Qualità della vita: Bologna scende al secondo posto

Non mantiene il primato Bologna per la qualità della vita: nella 34/ma edizione della classifica del Sole 24 Ore che misura il benessere della popolazione italiana, la provincia felsinea viene scalzata da Udine e, quest’anno, è al secondo posto, davanti a Trento.

Bologna è comunque sempre in testa nella categoria “Demografia, salute e società”, spinta dai livelli d’istruzione elevati.

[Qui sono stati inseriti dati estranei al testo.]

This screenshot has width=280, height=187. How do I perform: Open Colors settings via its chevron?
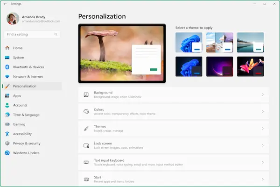coord(263,112)
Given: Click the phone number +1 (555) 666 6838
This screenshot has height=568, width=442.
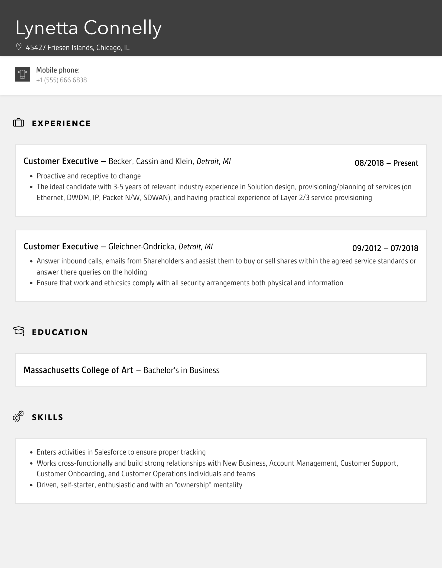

La sua performance migliore è per la partecipazione elettorale (74% sul totale degli elettori), mentre la peggiore è nei “Furti con destrezza” con 51 denunce ogni 100mila abitanti. “Giustizia e sicurezza” è la macro categoria in cui Bologna brilla meno.
Si registra l’exploit per Modena (settima), che fa un balzo in avanti di dieci posizioni e si colloca nella top ten (lo aveva raggiunto solo due volte, nel 1999 e nel 2022), unica altra provincia della regione. Anche per questa città emiliana la categoria in cui svetta (al terzo posto) è “Demografia e società”. Le peggiori sono “Giustizia e sicurezza” e “Ambiente e servizi”, due categorie in cui è 50/ma e 52/ma, rispettivamente, ma in cui in un anno ha fatto grandi progressi e guadagnato diversi punti. Per l’Emilia-Romagna, a parte Modena, la classifica indica un calo complessivo nella qualità della vita per tutte le altre province.